Nach sechs Wochen wieder am Netz

Technik - Strom

Trafo. Wenn Leistungstransformatoren an strategisch wichtigen Knotenpunkten oder im Kraftwerk selbst ausfallen, summieren sich die Ausfallkosten. Eine Reparatur muss dann schnellstmöglich erfolgen und dabei gleichzeitig den künftigen zuverlässigen Betrieb der Einheit sicherstellen.

01. März 2016

Ein Lichtbogen hatte im Steinkohlekraftwerk Mehrum in Niedersachsen eine Oberspannungsdurchführung zerstört. Der betroffene 780-MVA-Transformator mit 220/21kV von 1977 – damals gebaut von der ehemaligen Trafo-Union (heute Siemens) – war seit der initialen Installation zuverlässig in Betrieb gewesen. Nach dem Vorfall galt es nun für den Betreiber, den Transformator so schnell wie möglich wieder gewinnbringend ans Netz anzuschließen.

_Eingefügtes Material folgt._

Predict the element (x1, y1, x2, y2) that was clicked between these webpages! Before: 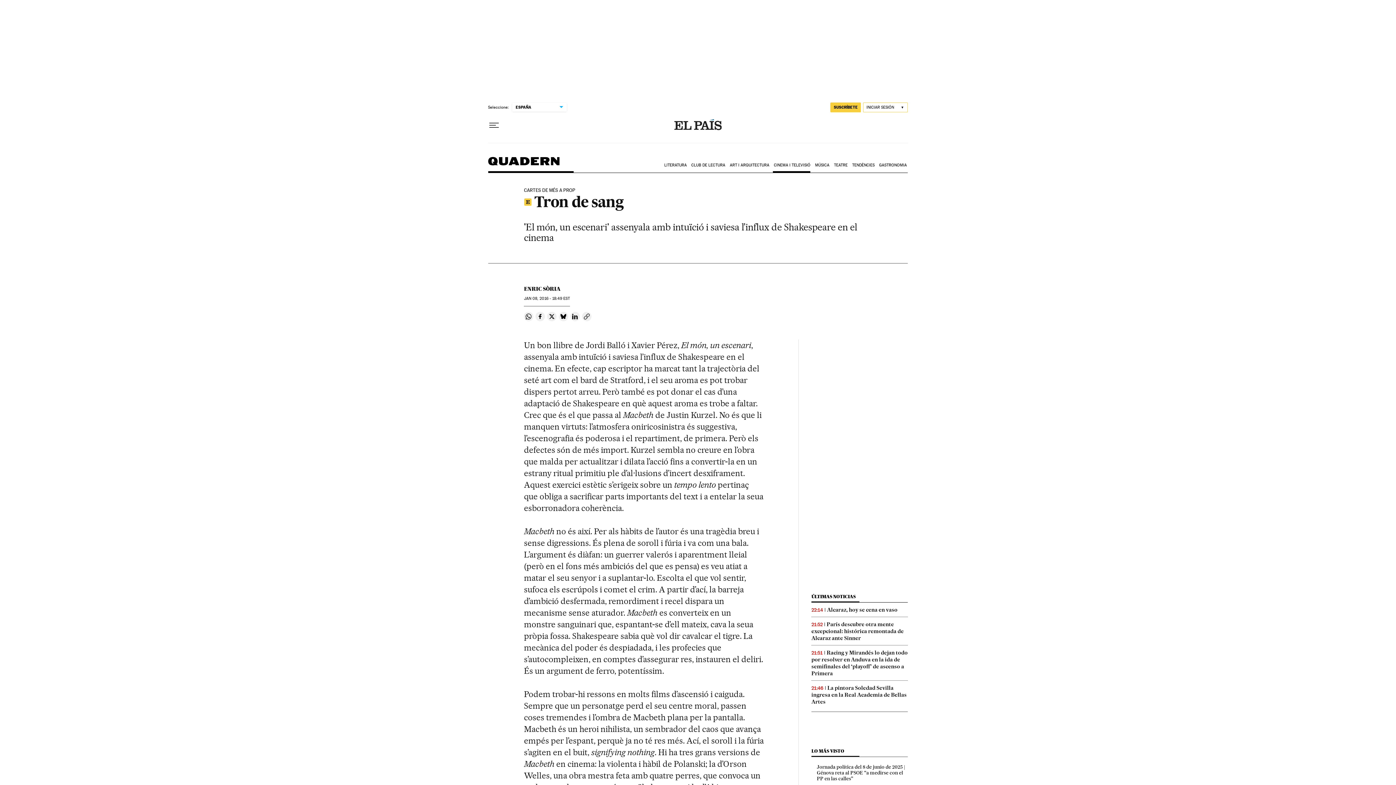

Ausfälle von Maschinentransformatoren sind ein Worst-Case-Szenario für den Betreiber. Maschinentransformatoren sind in der Regel nahe ihrer Nennleistung belastet und werden darüber hinaus als Folge des wachsenden Anteils regenerativer Energien immer häufiger auch starken und steilen Lastschwankungen unterzogen. Fehlerstatistiken bescheinigen ihnen eine höhere Ausfallrate als zum Beispiel Netzkuppeltransformatoren. Während Leistungstransformatoren im Übertragungsnetz teilweise nicht voll ausgelastet und üblicherweise durch ein Redundanzkonzept abgesichert sind, schlagen die Ausfallkosten eines Maschinentransformators im Kraftwerk unmittelbar zu Buche.

Wicklungen ohne schaden

Der Kraftwerksbetreiber in Mehrum brauchte also einen Partner, der Diagnose, Reparatur, Prüfung und Wiederanschluss des Transformators so zügig wie möglich sicherstellen konnte. Er holte sich dafür Siemens Transformer Lifecycle Management (TLM) ins Haus. Der erste Schritt für das Service-Team von TLM bestand darin, die Einheit detailliert zu untersuchen.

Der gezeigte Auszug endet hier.